▶ Source extract:
╔══
It reminded me of the so-called Green revolution in Iran in 2009, when everyone on Twitter seemed to be an expert on Iranian politics until Michael Jackson died, and the attention of the internet switched to that.

Yiannopoulos is a professional troll, or the champion of the misunderstood and disenfranchised white male, depending on your perspective.

Flamboyantly gay, he is a Trump supporter and opponent of what he terms political correctness. He is not so much a conservative as a libertarian.

Mockery

Some of what he parodies is beyond parody – for example, the students who want to create safe spaces on their campuses where they will never be forced to hear an upsetting opinion, or engage with ideas – but his mockery of it is often more intemperate and polarising than the original offence.

A perfect example of his style is his declaration that his birthday will be World Patriarchy Day, and his suggestions for celebrating it range from calling every woman employee “darling” to “impregnate something”.

He claims his aim is to provoke thought through outrage, and to show up the hypocrisy of extreme feminism which treats all men as if they were potential rapists.

Parody and satire are important tools, but he goes too, too far, including wearing a T-shirt featuring the outline of a gun in rainbow colours, with the slogan WE.SHOOT.BACK.

Twitter decided to bar him for life, allegedly for co-ordinating an attack on a black actor, Leslie Jones, one of four women who star in the reboot of Ghostbusters.

The attacks on Jones reflect the ugliest side of the internet, where people feel free to say loathsome things. Jones could not win.

Responding to the kind of people who think it is witty to compare her to a gorilla is certain to inflame her attackers to further levels of disgusting insults.

Ignoring them simply cedes the field to people who have absolutely no empathy or compassion.

While Yiannopoulos did write a cruelly scathing review of the film, he cannot be blamed for the kind of insults that were flung at Jones.

Nor, however, did he call off the trolls, even though it is also doubtful whether it would have had any impact.

Reinforcing prejudices

His influence lies in reinforcing his followers’ prejudices, but how much power does he have to challenge those views? None, I suspect.
╚══
▶ What you will do:
**A)** Write out the piece about Yiannopoulos again, everything from "A perfect example" down to "could not win.", swapping "darling" for "sweetheart".
**B)** Carry on the piece about Yiannopoulos from its last sentence.

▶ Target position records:
╔══
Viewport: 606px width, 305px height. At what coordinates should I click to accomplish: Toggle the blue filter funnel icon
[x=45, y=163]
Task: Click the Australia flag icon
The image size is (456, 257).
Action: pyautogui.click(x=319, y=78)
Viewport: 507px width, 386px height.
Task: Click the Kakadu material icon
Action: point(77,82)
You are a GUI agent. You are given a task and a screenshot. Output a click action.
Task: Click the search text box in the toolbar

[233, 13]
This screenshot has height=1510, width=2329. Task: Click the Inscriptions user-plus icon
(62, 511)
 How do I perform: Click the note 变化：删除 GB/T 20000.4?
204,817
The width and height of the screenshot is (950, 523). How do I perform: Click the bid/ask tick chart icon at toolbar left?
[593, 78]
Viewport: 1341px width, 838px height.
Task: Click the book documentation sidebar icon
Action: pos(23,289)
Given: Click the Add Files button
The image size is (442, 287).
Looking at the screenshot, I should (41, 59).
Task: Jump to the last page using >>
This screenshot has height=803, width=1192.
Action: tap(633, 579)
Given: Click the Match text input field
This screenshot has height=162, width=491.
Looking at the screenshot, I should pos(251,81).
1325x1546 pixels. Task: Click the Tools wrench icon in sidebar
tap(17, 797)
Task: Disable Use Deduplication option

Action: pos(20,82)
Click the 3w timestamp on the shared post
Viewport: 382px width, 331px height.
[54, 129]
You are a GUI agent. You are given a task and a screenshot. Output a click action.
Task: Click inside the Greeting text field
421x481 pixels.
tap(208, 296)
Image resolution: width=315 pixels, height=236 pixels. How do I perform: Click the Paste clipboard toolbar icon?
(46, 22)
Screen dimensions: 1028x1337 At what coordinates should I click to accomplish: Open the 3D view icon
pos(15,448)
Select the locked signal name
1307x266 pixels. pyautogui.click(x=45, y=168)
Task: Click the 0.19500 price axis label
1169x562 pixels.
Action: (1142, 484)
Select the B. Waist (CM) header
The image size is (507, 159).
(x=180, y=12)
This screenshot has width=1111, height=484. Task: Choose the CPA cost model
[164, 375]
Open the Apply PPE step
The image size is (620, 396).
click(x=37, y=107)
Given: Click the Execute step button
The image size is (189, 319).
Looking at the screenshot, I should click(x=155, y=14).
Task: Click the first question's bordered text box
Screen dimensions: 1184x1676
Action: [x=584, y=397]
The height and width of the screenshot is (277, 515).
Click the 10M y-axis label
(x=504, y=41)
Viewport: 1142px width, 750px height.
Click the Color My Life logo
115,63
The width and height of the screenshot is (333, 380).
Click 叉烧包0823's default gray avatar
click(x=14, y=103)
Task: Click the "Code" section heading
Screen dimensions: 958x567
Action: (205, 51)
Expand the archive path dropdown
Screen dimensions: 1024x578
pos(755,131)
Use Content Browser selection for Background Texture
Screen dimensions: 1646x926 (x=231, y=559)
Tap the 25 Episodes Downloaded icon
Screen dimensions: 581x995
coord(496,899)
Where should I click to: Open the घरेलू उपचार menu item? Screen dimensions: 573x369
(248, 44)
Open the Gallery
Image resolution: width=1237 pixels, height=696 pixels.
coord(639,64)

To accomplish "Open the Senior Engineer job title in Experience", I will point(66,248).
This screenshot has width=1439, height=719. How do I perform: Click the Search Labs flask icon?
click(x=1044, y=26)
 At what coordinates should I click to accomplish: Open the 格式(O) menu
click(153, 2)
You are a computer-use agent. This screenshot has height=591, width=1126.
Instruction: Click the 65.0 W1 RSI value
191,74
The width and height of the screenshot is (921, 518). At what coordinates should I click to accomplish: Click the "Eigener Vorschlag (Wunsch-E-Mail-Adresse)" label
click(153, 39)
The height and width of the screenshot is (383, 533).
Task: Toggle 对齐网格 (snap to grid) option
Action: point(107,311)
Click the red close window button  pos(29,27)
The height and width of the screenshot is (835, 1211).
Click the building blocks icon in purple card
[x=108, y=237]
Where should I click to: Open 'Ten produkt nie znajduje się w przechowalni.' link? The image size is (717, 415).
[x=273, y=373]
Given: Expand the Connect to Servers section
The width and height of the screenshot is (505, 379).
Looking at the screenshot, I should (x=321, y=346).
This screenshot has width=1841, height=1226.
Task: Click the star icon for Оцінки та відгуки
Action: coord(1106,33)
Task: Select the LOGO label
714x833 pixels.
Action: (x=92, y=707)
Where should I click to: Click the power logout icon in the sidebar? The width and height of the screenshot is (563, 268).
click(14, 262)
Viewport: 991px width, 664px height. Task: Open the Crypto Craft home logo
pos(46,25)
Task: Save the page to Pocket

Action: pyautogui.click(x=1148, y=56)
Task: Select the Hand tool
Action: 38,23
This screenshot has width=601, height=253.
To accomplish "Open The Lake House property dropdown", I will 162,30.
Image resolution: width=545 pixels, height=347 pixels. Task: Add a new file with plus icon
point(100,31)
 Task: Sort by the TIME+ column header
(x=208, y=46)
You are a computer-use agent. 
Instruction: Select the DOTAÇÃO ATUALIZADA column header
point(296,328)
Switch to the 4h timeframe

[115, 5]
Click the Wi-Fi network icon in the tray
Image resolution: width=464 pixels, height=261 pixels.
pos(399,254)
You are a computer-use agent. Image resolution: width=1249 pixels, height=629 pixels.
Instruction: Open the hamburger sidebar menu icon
╚══
▶ Answers for the tasks:
**A)**
A perfect example of his style is his declaration that his birthday will be World Patriarchy Day, and his suggestions for celebrating it range from calling every woman employee “sweetheart” to “impregnate something”.

He claims his aim is to provoke thought through outrage, and to show up the hypocrisy of extreme feminism which treats all men as if they were potential rapists.

Parody and satire are important tools, but he goes too, too far, including wearing a T-shirt featuring the outline of a gun in rainbow colours, with the slogan WE.SHOOT.BACK.

Twitter decided to bar him for life, allegedly for co-ordinating an attack on a black actor, Leslie Jones, one of four women who star in the reboot of Ghostbusters.

The attacks on Jones reflect the ugliest side of the internet, where people feel free to say loathsome things. Jones could not win.

**B)**
He appeals to many people who feel that we live in age of near-Orwellian thought control, where the range of acceptable opinions is severely limited, and who feel alienated as a result.

However, because of the way he chooses to attack the hypocrisies of the left and feminism, Yiannopoulos falls into the danger outlined by cultural critic Neil Postman, author of Amusing Ourselves to Death and Technopoly.

Although Postman concentrates on television because both books were written before the rise of the internet and social media, he identifies a problem that has only become more acute.

Postman does not condemn television, but says that its emphasis on entertainment reshapes every other area, whether it be religion, politics, education or journalism. It trivialises the most important issues.

Yiannopoulos is entertainment dressed as outrage – the self-styled most fabulous supervillain on the internet.

He thrives on controversy, but also ends up trivialising every issue that he touches by his desire to remain fabulously outrageous.

He is bright, but appears to have a very low boredom threshold. I suspect he would go insane if he had to spend two weeks in Connemara without his mobile phone or social media accounts.

Some defend Yiannopoulos on the grounds of free speech, though surely it is possible to challenge ideas as robustly as you like but draw the line at attacking and demeaning people?

Ultimately, banning Yiannopoulos from Twitter is pointless because it just makes him a martyr.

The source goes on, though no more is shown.